Computational Fluid Dynamics Coursework
Project 1: L-Shaped Duct Potential Flow via SOR in MATLAB
This project involved solving Laplace's equation for incompressible, irrotational flow through an L-shaped duct with a notch removed from the bottom-left corner. I implemented the Successive Over-Relaxation (SOR) method in MATLAB, applying boundary conditions for a uniform inlet velocity, zero normal gradient along walls, and a zero streamwise velocity gradient at the outlet. From the converged velocity potential, I derived the full velocity field, pressure distribution (via Bernoulli's equation), and stream function. A mesh independence study across four grid refinements (Nx = 21 to 161) confirmed the solution was converging, with the finest grid used for final results.
Project 2: Lid-Driven Cavity - Reproducing the Ghia et al. Benchmark
The Ghia et al. lid-driven cavity is one of the most widely used validation cases in CFD. I recreated the 2D square cavity in ANSYS Fluent at Re = 10,000, with the top wall moving at 1 m/s and all other walls stationary. A mesh independence study across four structured grids (32x32 through 256x256) showed the 128x128 and 256x256 results were nearly identical, so the 256x256 mesh was selected for the remaining analyses. Comparing the centerline velocity profiles against Ghia's published data showed good agreement, with most points falling within 1-5% error.

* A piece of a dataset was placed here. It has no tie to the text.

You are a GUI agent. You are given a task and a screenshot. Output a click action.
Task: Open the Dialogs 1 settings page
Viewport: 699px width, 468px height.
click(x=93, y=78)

I then ran six turbulence models (Spalart-Allmaras, three k-epsilon variants, k-omega Standard, and k-omega SST) on the same mesh and compared them against the laminar baseline. The laminar model matched the benchmark most closely, which was expected since Ghia solved the laminar Navier-Stokes equations. Among the turbulence models, k-omega SST performed best, while the k-epsilon variants underpredicted peak velocities by 40-50%.